How Is a Space Encoded in a URL?

A space in a URL becomes %20 (or + in application/x-www-form-urlencoded). The %20 form (RFC 3986) is the universal standard for URL paths and query strings. The + form is specific to HTML form submissions and query parameters in that encoding.

When to Use %20 vs +

ContextSpace EncodingExample
URL path%20/my%20file.html
Query string (RFC 3986)%20?q=hello%20world
HTML form data+?q=hello+world

Code Examples

JavaScript

encodeURIComponent('hello world');
// "hello%20world"

new URLSearchParams({q: 'hello world'}).toString();
// "q=hello+world"

Python

from urllib.parse import quote, quote_plus

quote('hello world')       # 'hello%20world'
quote_plus('hello world')  # 'hello+world'

Try It Yourself

Use our URL Encode & Decode tool to encode any string for use in URLs.

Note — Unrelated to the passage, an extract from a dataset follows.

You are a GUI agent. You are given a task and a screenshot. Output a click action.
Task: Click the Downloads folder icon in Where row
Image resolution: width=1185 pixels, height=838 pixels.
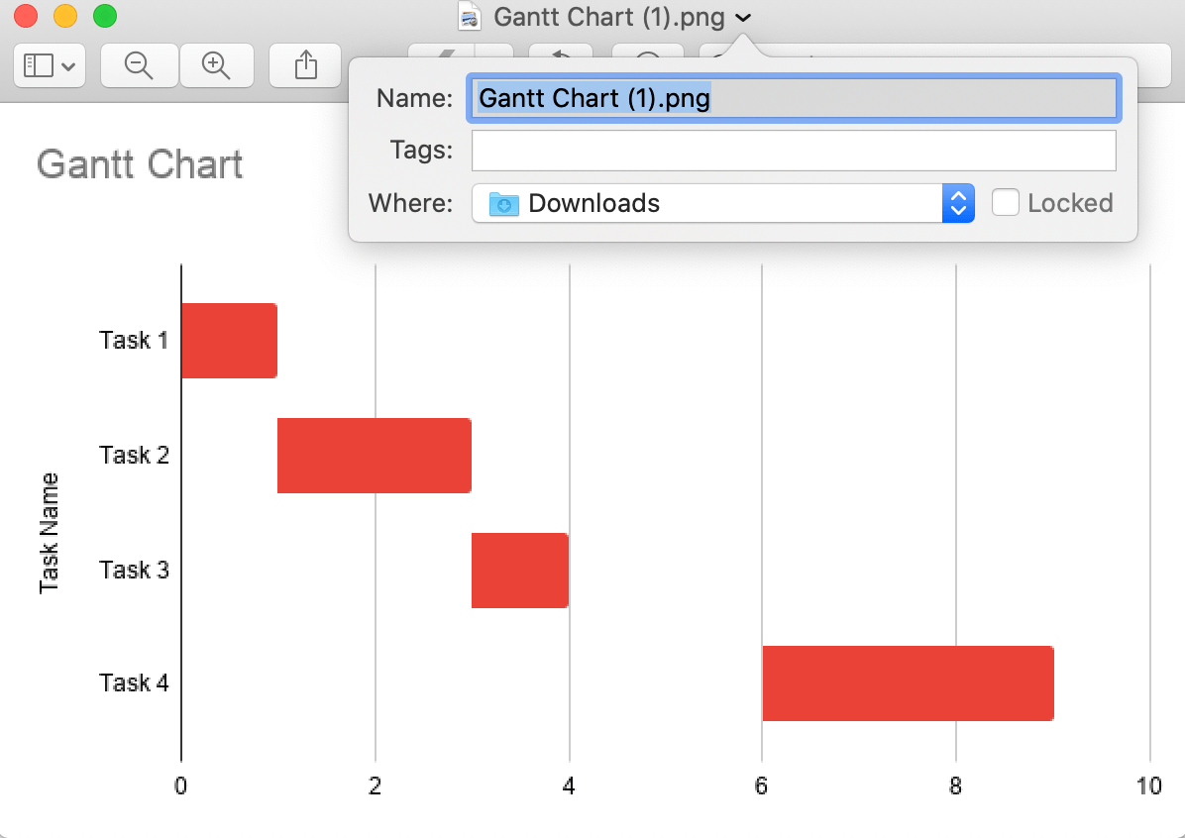pyautogui.click(x=503, y=203)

Frequently Asked Questions

Should I use %20 or + for spaces in URLs?

Use %20 in URL paths. The + encoding is only valid in query strings of form submissions. When in doubt, %20 is always safe.

How do I URL-encode a space in JavaScript?

Use encodeURIComponent(' ') which returns '%20'. For form data, URLSearchParams uses + for spaces.